Churn is a term no bank executive wants to hear. But with the rise of neobanks in Australia, the customers need to come from somewhere.

Australia is still in its infancy when it comes to neobanks. Xinja, Up, Volt and Judo were established in 2017 and 86 400 in 2018. Places like the UK were early adopters, starting more than a decade ago under the digital bank banner. According to Medici Research, Oceania has only 3 per cent of neobanks globally. Europe has 45 per cent market share with 53 neobanks and the Americas 30 per cent with 37.

In Europe digital-only banks are growing and taking considerable market share from traditional banks. A 2019 report by AT Kearney stated that European neobanks gained more than 15 million customers between 2011 and 2019; by 2023, neobanks are projected to have up to 85 million customers – equivalent to 20 per cent of Europe’s population.

One of the major reasons for the upsurge in neobanks in the UK is the Open Banking initiative that went live in 2018. This has helped digital banks such as Revolut, Starling Bank and N26 to establish themselves and challenge the incumbents. Open Banking was launched in Australia on July 1 this year – it will be interesting to see what impact this has on neobanks here.

Despite their infancy, neobanks are starting to make their mark. Judo raised $230 million in May taking its total funds raised to $750 million. Xinja declared that in the first seven days of operation $30 million was deposited with more than half of those customers coming from the Big Four.

86 400 recently announced that a year after gaining its banking licence from APRA it has more than 225,000 accounts, has undertaken more than $300 million in customer deposits and processed more than $1 billion in transactions.

While those numbers are dwarfed by the major banks which in 2019 held deposits of $1.54 trillion, they have had many decades to get to where they are.

Australians are spoilt for choice when it comes to banks. We have over 60 to choose from whether they are traditional banks, credit unions, mutual banks, building societies and now the neobanks. 

As competition increases, it forces all financial players to innovate. The incumbents will have no choice but to also improve their product offerings and digital capabilities, enabled by technology to better service their customers.

The one thing that may be slowing the defection from the Big Four is that during times of uncertainty as we are currently facing, customers tend not to switch, preferring to stick with what they know.

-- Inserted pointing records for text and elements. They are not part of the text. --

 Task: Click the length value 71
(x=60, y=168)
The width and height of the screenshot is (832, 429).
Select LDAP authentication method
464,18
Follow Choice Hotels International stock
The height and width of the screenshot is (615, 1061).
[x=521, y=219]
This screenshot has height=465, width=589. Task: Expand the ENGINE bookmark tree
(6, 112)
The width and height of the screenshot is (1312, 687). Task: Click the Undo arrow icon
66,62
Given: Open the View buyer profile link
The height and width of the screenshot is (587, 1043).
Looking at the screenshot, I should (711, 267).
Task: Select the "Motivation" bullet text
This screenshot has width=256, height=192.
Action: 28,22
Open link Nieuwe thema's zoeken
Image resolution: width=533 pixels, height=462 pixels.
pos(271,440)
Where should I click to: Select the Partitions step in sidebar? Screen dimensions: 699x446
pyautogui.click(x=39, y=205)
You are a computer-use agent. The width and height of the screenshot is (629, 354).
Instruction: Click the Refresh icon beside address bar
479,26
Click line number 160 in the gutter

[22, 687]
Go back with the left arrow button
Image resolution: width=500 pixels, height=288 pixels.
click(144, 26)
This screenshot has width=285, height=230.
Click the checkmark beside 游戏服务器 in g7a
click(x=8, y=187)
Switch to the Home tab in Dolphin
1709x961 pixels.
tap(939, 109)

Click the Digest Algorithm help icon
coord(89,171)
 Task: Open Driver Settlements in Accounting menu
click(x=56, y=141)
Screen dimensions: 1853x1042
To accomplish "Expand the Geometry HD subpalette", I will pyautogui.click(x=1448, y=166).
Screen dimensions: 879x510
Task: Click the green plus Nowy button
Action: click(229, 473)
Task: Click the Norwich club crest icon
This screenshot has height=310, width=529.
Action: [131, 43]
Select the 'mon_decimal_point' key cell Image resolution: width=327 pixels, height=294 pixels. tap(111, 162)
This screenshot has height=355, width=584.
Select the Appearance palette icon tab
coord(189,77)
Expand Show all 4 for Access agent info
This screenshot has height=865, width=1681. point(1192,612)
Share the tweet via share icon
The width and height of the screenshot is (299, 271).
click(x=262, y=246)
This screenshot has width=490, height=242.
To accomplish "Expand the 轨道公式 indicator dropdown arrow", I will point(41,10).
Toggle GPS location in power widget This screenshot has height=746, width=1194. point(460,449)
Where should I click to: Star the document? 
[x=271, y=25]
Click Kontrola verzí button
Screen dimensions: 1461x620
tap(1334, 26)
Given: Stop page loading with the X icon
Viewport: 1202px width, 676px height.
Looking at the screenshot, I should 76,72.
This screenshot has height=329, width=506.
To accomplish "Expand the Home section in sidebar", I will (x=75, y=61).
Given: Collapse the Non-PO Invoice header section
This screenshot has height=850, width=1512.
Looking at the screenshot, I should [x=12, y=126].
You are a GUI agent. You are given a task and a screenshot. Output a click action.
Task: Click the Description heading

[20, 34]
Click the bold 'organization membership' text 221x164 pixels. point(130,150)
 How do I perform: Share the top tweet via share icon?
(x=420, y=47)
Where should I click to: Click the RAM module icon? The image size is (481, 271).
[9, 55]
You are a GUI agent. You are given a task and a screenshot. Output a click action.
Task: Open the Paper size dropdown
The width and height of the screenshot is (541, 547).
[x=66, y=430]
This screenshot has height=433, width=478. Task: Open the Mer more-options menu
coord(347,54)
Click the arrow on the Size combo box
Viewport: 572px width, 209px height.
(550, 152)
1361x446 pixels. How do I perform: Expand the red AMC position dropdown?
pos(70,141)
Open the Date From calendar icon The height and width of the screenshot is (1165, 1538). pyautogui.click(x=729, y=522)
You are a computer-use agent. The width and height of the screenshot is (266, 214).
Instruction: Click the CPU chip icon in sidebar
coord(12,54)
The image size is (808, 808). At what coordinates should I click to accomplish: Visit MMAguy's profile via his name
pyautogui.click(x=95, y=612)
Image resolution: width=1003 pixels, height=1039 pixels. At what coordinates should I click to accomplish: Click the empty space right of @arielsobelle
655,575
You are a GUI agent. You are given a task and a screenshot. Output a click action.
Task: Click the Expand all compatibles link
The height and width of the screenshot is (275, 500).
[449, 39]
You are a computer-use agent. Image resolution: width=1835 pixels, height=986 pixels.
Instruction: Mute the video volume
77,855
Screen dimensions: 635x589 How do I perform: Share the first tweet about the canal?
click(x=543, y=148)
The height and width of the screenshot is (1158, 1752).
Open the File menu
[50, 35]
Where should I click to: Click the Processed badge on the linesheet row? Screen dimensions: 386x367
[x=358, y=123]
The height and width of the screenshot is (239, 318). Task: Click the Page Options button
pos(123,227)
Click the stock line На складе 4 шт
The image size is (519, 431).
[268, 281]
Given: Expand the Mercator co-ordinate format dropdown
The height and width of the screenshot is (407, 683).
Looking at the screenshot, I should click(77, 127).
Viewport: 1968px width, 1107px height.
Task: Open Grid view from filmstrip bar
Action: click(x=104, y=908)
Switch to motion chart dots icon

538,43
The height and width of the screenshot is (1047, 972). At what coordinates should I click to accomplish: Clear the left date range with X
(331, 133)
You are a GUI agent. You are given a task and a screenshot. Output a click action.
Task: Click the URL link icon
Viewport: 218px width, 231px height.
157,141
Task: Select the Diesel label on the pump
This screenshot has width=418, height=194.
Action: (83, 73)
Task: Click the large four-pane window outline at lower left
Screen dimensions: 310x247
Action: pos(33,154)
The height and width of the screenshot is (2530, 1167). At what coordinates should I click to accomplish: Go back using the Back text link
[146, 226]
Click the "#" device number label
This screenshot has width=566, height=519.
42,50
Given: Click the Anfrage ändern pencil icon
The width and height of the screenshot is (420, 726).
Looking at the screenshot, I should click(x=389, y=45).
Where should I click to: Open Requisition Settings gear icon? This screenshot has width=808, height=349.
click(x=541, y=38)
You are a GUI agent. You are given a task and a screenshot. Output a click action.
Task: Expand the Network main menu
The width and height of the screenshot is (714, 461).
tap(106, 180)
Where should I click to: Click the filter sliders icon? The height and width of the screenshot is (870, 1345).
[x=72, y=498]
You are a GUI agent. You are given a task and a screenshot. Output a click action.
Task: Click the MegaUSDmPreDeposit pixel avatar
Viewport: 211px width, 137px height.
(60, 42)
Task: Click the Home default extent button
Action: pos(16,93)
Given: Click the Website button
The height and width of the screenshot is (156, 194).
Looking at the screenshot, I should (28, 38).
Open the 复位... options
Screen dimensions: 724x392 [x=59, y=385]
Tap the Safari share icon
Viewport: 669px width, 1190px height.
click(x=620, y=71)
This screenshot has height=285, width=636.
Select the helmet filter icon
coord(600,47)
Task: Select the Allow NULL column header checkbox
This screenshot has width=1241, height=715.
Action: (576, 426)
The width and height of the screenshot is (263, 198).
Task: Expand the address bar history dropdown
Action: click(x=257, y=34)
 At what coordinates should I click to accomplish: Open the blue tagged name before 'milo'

Undoubtedly there will be winners and losers from COVID-19. The winners will be those organisations that maintain their trust quotient with customers but also embrace opportunities around digital engagement with customers.

To this end, the majority of banks have provided significant relief for customers affected by the pandemic. According to the Australian Prudential Regulation Authority, payments on mortgages worth a total of $192 billion were deferred in the period to 31 May equating to 11 per cent of all residential mortgages.

The heritage of our business has been working with Australia’s alternate banks primarily member-based organisations. Their customer churn rates haven’t been anywhere near that of the major banks, owing to their loyalty and community appeal. Many of the mutuals are 100 per cent customer-owned such as Bank Australia, Beyond Bank and Defence Bank, which was created for Australian Defence Force employees.

As customers, the way we interact with our bank is constantly changing. Already the use of cash is vanishing thanks to COVID-19. ATMs are forecast to go the same way as the telephone box. Bank branches are also reducing in line with customer take-up of online channels. During the royal commission, senior executives of the major banks highlighted that bank branches were becoming uneconomic as consumers opted to bank online. For instance, in the decade leading up to 2018, ANZ closed around 110 branches and a further 20 in 2019 alone. More recently NAB announced it was reducing the opening hours of 115 regional bank branches by 50 per cent. These trends are expected to accelerate across the entire banking sector.

Disruption of the existing model is varied and will continue. Innovation and responding to the evolving needs of customers is key. We have already witnessed the creation of wearable tech with the example of payments that can be made via wristbands, fitness trackers, watches, jewellery and even smart clothing. The winners in the sector will be those financial institutions that are able to embrace change and adapt swiftly. As the power base continues to shift it is incumbent on banks of all sizes to provide customers with greater choice and control over their interactions and transactions.